I believe I have worked out where it went astray.

I misdefined the mapping $f$.

Instead of:

- Let $f$ be a choice function for $X$:

the following got written:

- Let $f$ be a choice function for $\mathbb X$:

which was wrong.

Thus it was necessary to justify the validity of the mapping $g: \mathbb X \to \mathbb X$:

- $\forall A \in \mathbb X: g \left({A}\right) = \begin{cases} A \cup \left\{{f \left({\hat A \setminus A}\right)}\right\} & : \hat A \setminus A \ne \varnothing \\ A & : \text{otherwise} \end{cases}$

Under this incorrect definition of $f$, for $g$ to be defined it is necessary for $\hat A \setminus A \in \mathbb X$. Which, as is now clear, it not necessarily is.

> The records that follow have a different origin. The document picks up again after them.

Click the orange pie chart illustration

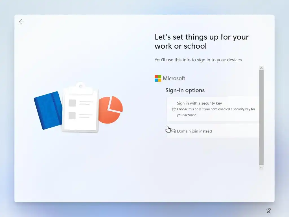(111, 110)
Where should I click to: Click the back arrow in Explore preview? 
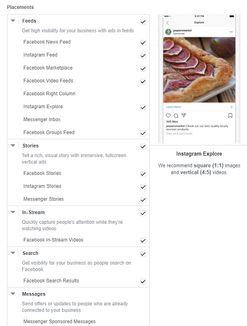[167, 23]
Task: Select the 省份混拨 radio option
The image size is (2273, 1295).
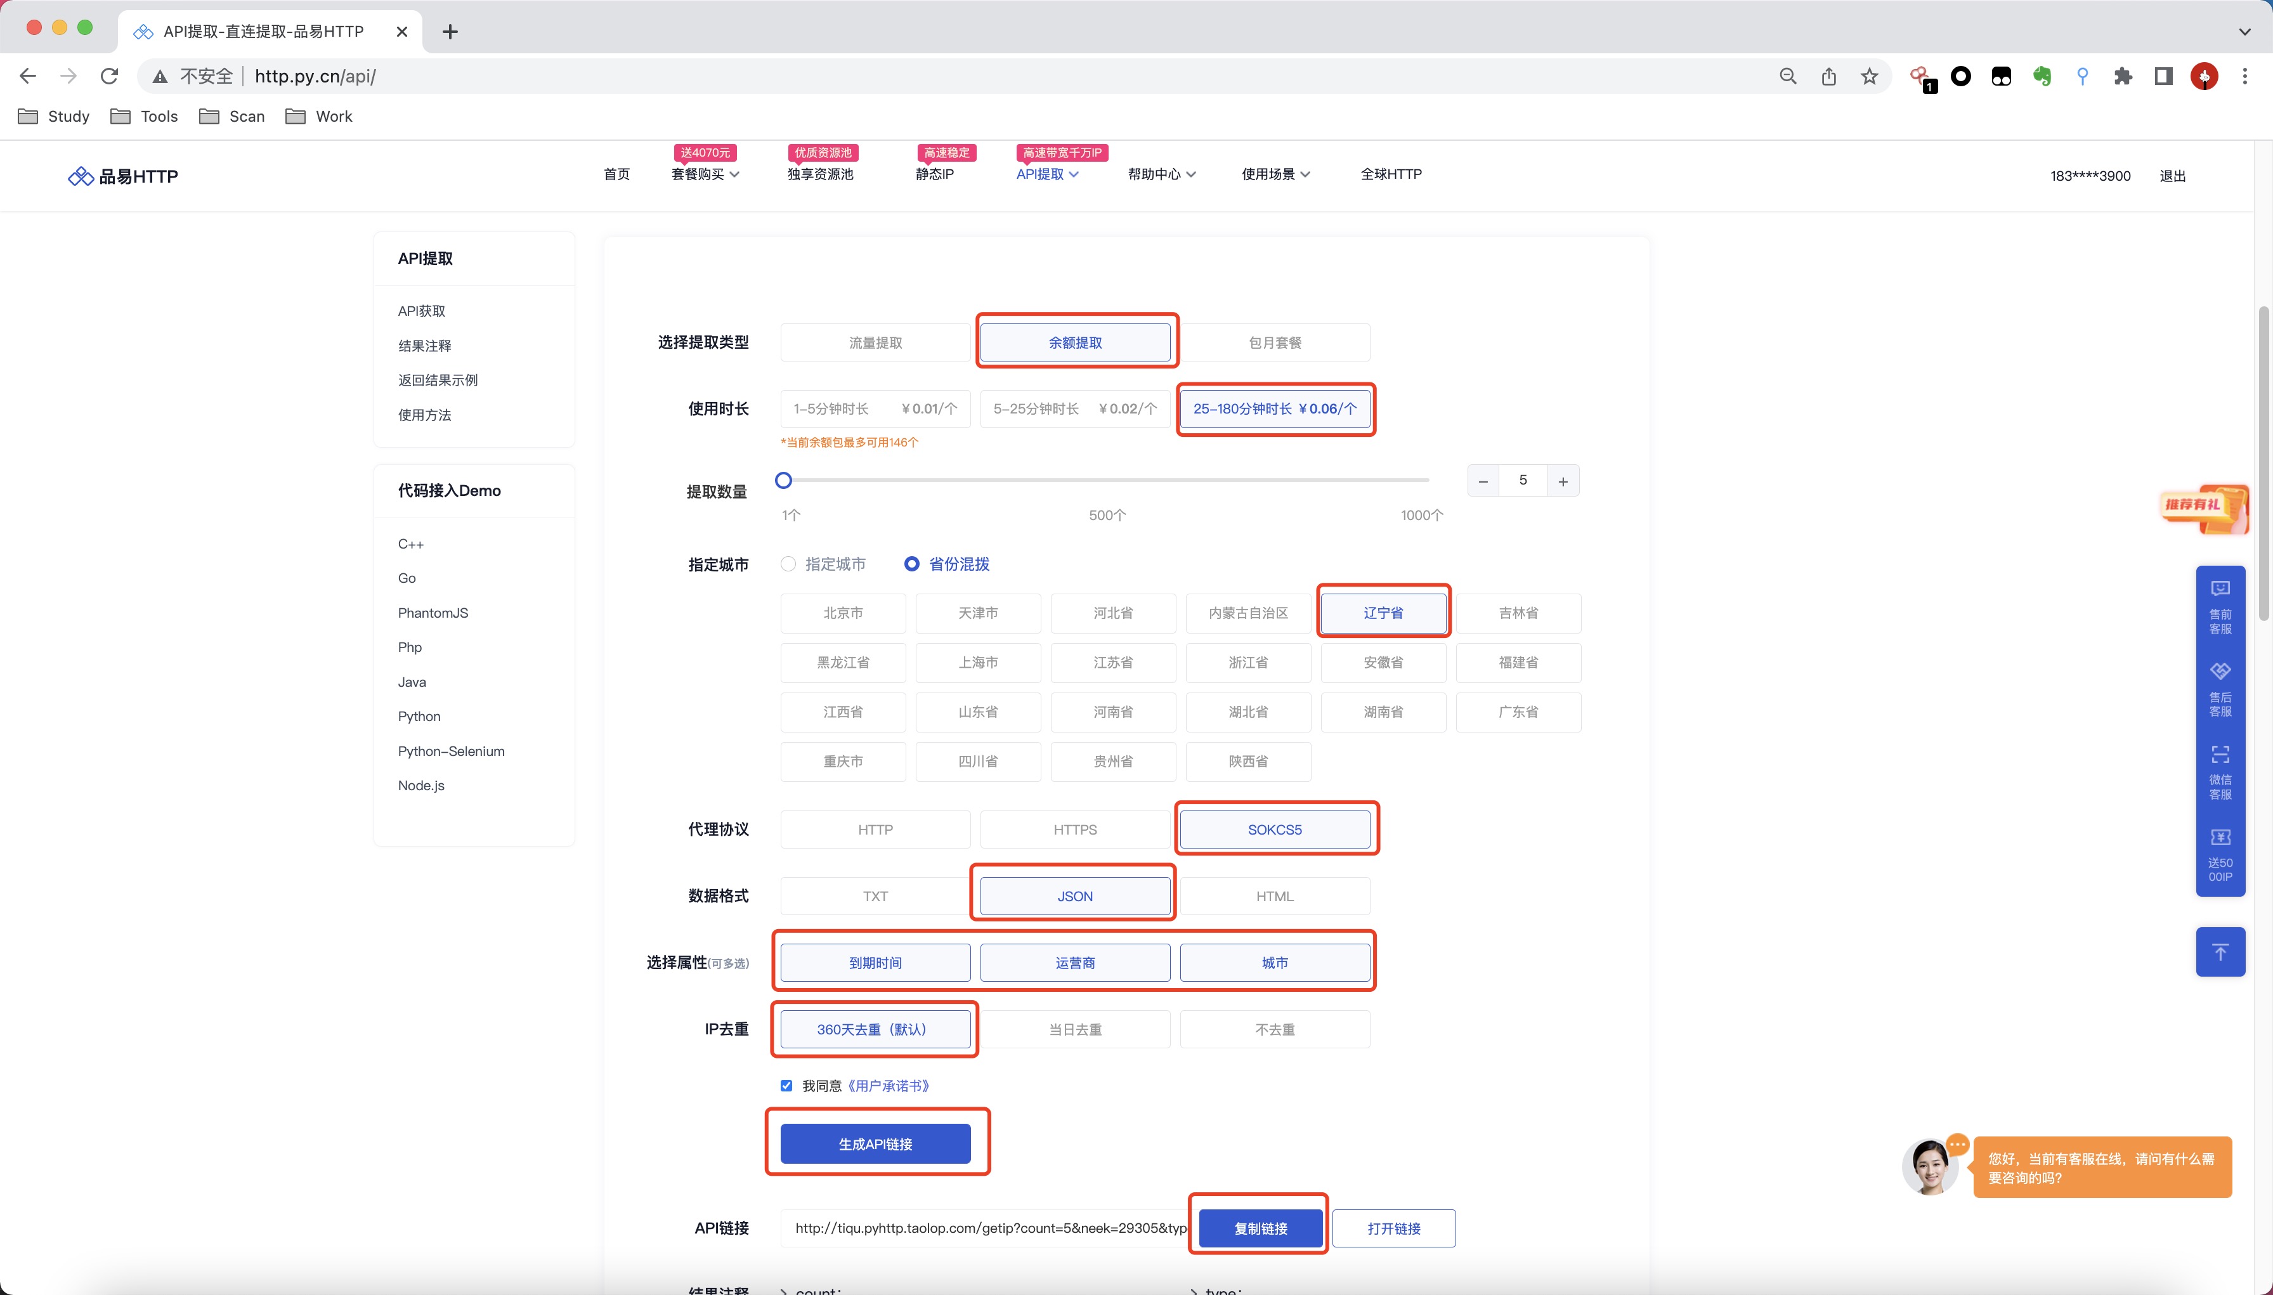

With the definition of $f$ corrected (under way), the justification for the validity of $g$ is no longer necessary, as $f$ is defined for *all* non-empty subsets of $X$. This fact is compatible with the definition of $g$ without any extra comment necessary on that subject.

I have also expanding on a couple of points which were somewhat glossed. --prime mover (talk) 10:27, 9 September 2012 (UTC)

## Swap proof 1 and proof 2?

I propose we swap Proof 1 and Proof 2; while Proof 1 offers a good perspective, if it the first proof somebody sees, they will be lead to believe that Zorn's lemma is much more complicated than it really is.

- Well, maybe -- but Proof 1 uses elementary results and concepts that an entry-level mathematician can understand, and hence can follow. Proof 2 uses concepts that are not immediately accessible, and so if Proof 2 is the first proof somebody sees, they are likely to give up and go away, because they can't understand the language.

- By the way, you might want to sign your posts. --prime mover (talk) 14:51, 19 April 2019 (EDT)